_AUSGEWÄHLTER TEXT_
————

Unfug wird vorgeworfen, eine [ZITAT:] „unorganische Splittersiedlung“ zu sein. Das Wohnprojekt soll gezwungen werden, sich aufzulösen bzw. zurückzukehren zu einem größeren Bauwagenplatz in Lüneburg, auf dem ja genug Platz vorhanden sei. Dieses Vorgehen ist absolut menschenfeindlich: Es macht eine Vielfalt von Bauwagenplätzen unmöglich, und widerspricht damit dem grundlegenden Anspruch von Pluralität. Die Bewohner*innen werden wie Stückgut behandelt, das umgelagert werden kann. Zum Vergleich: Niemand würde doch verstehen, warum eine Kleinfamilie von der Stadt auseinandergerissen werden darf, nur weil der Anbau nicht vom Bauamt genehmigt wurde.  Im Übrigen können wir darin ein Muster unseres ach-so-liberalen Deutschland erkennen, wie auch Geflüchtete in Ghettos gezwungen und ganze Dörfer für etwas Kohle abgebaggert werden. Durch die Situation wird deutlich: Lüneburg befindet sich in akuter Gefahr, durch eine von Interessenspolitik getriebene technische Rationalisierung regiert zu werden, welche über ein völlig falsches Verständnis von organischem Zusammenhalt verfügt.

————

_BEREITGESTELLTE DATEN_
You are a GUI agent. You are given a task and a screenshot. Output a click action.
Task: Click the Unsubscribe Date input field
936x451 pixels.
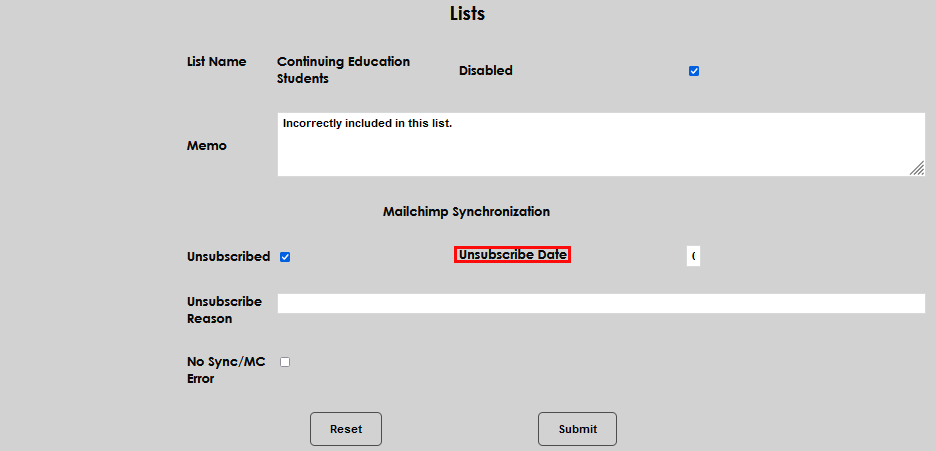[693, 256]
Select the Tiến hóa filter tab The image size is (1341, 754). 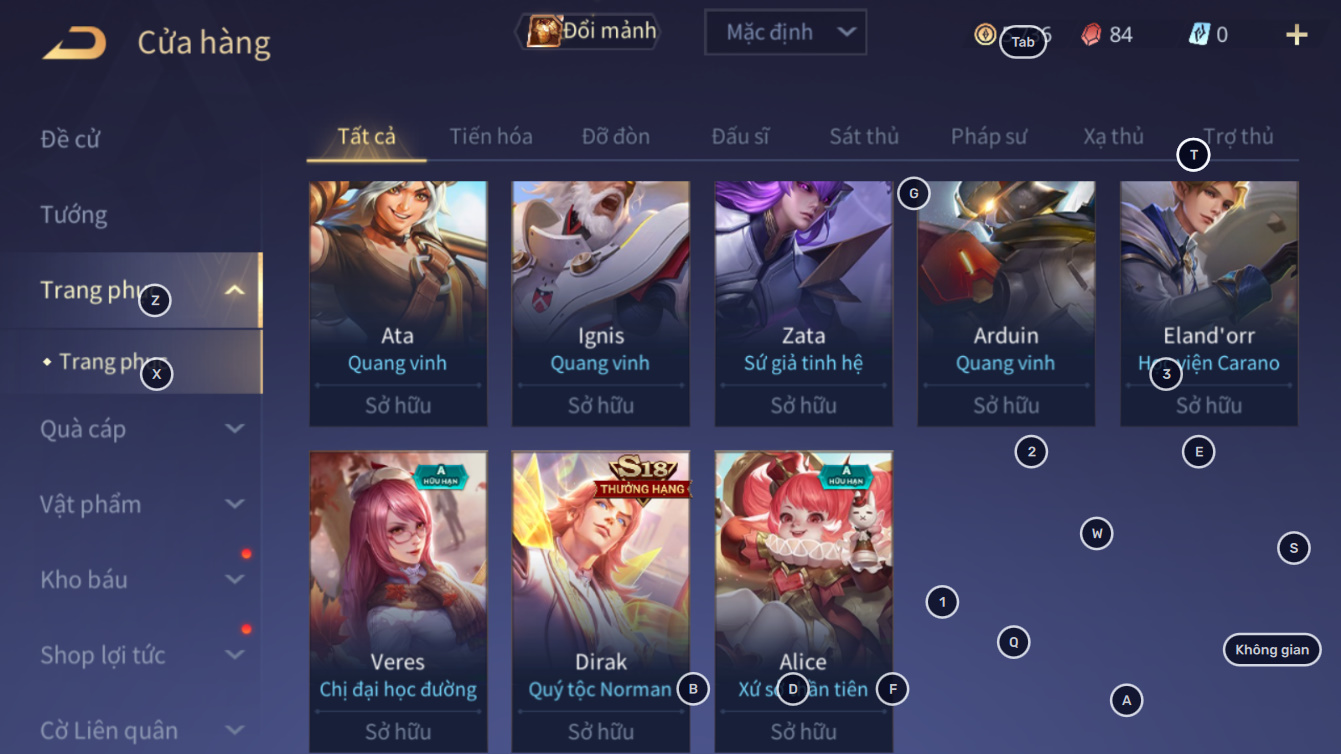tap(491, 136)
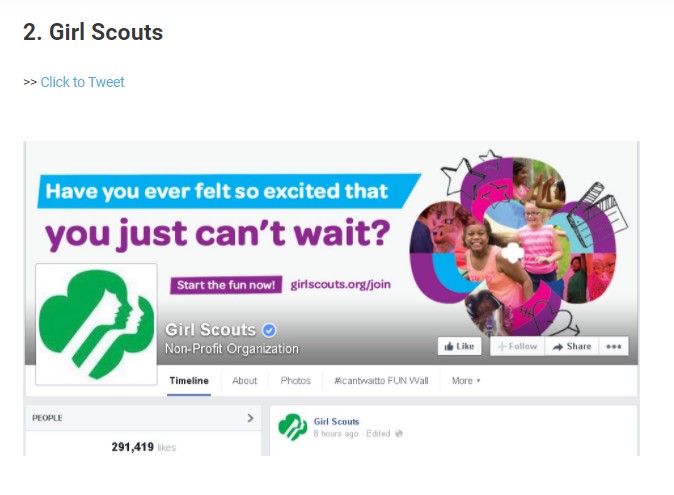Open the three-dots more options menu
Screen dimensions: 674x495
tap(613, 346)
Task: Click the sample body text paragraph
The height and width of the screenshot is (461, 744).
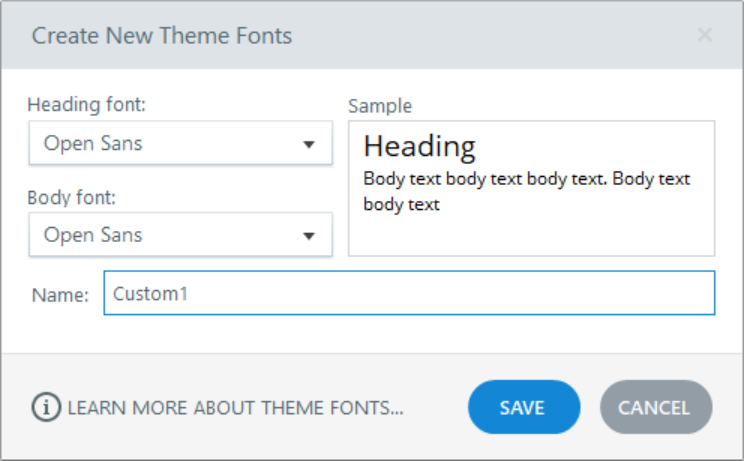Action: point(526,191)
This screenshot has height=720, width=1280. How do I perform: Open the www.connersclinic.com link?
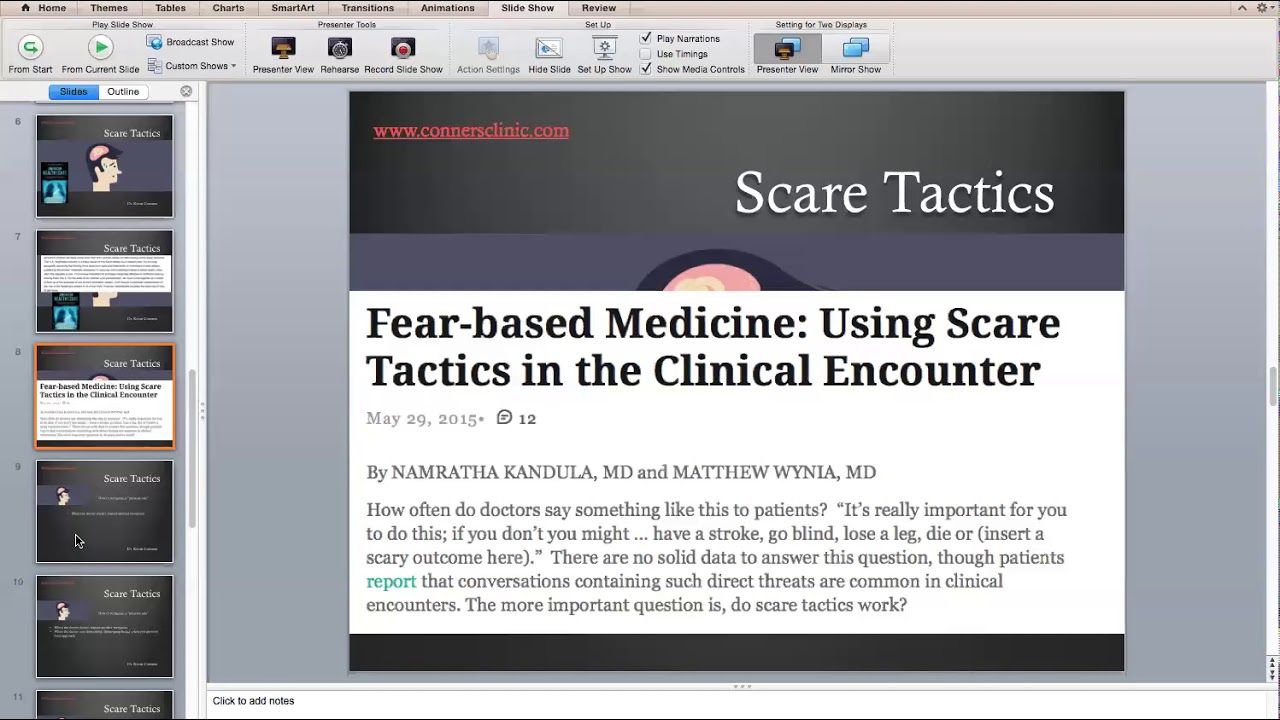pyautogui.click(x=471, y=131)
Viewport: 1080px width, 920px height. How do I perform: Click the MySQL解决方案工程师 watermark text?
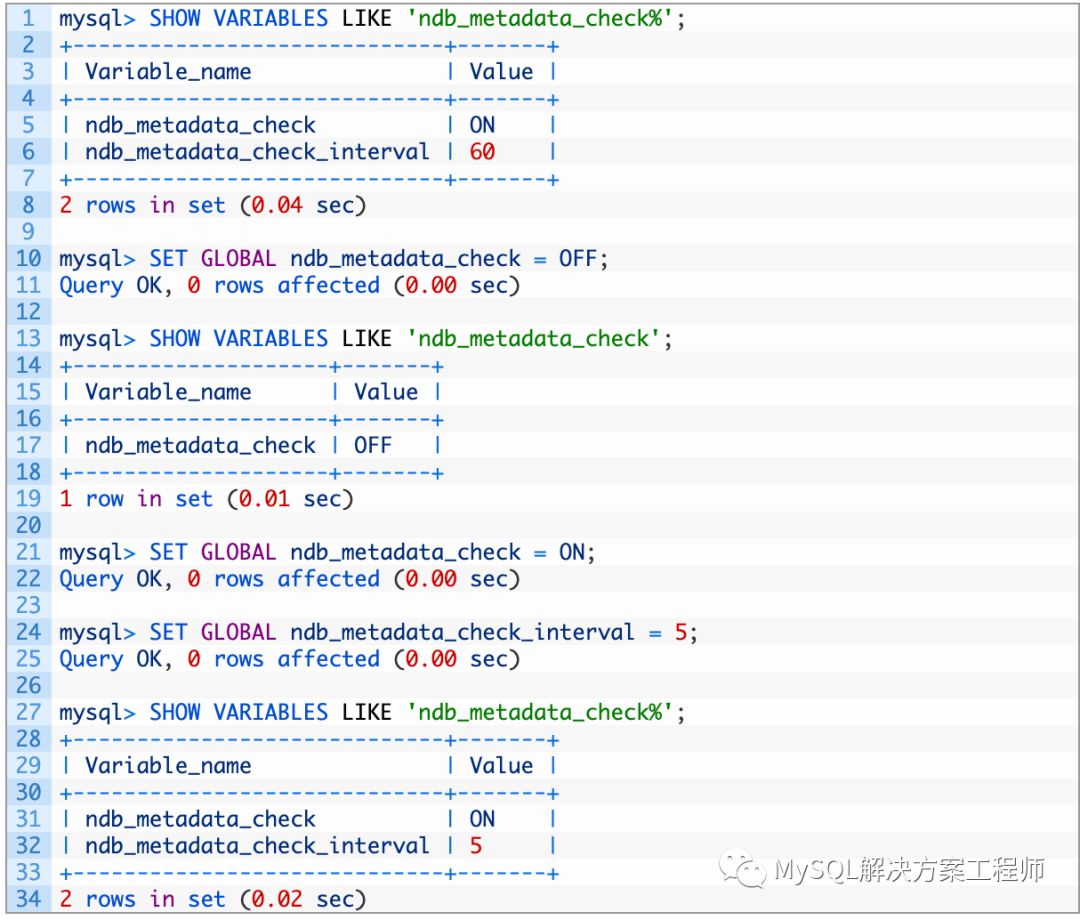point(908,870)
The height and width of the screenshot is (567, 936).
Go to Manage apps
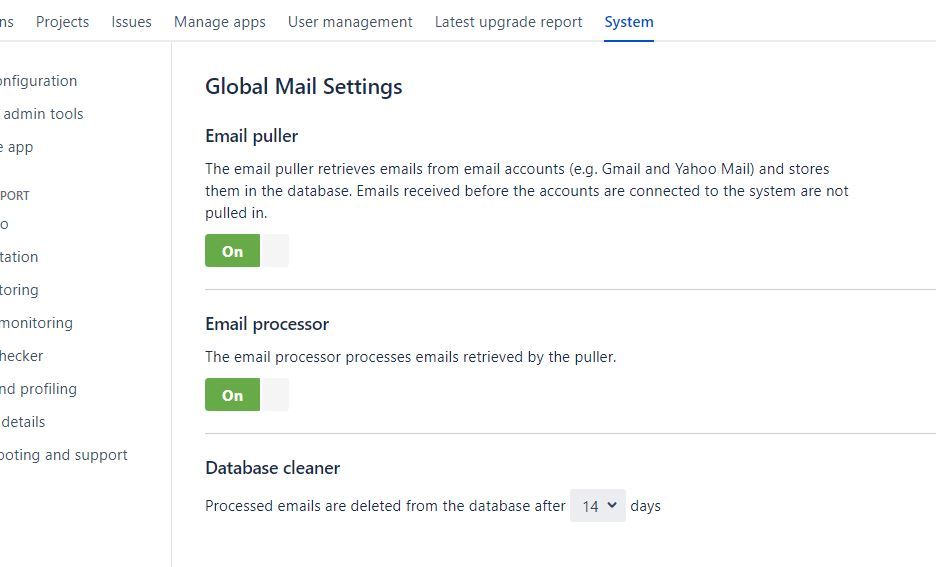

————

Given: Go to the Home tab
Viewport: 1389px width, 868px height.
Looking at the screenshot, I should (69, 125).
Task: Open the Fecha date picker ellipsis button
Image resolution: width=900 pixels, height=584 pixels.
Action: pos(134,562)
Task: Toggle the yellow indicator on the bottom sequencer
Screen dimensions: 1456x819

————

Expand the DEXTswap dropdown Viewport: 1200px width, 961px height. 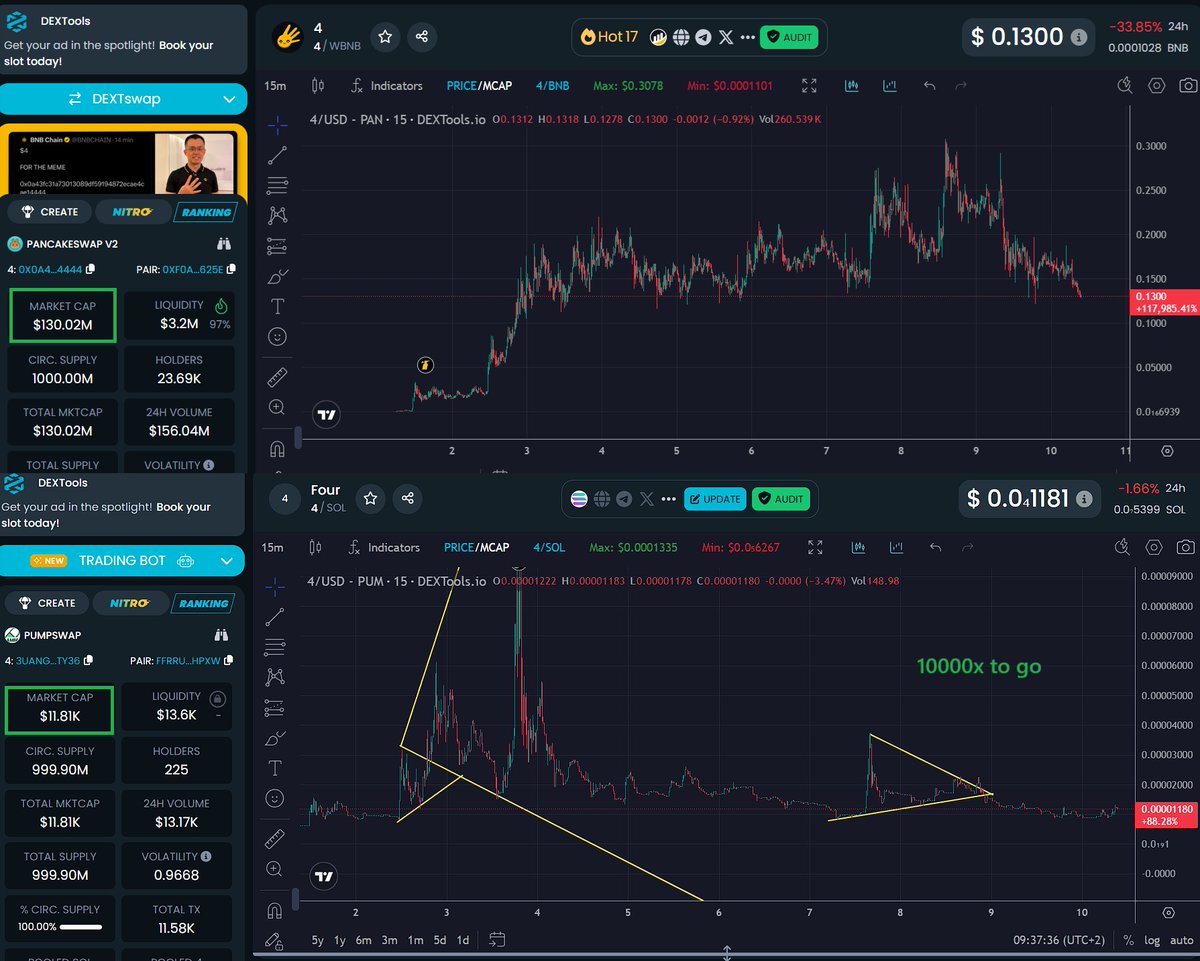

————

Was wird dem Wohnprojekt Unfug im Text über den Lüneburger Bauwagenplatz vorgeworfen?

Unfug wird vorgeworfen, eine „unorganische Splittersiedlung“ zu sein.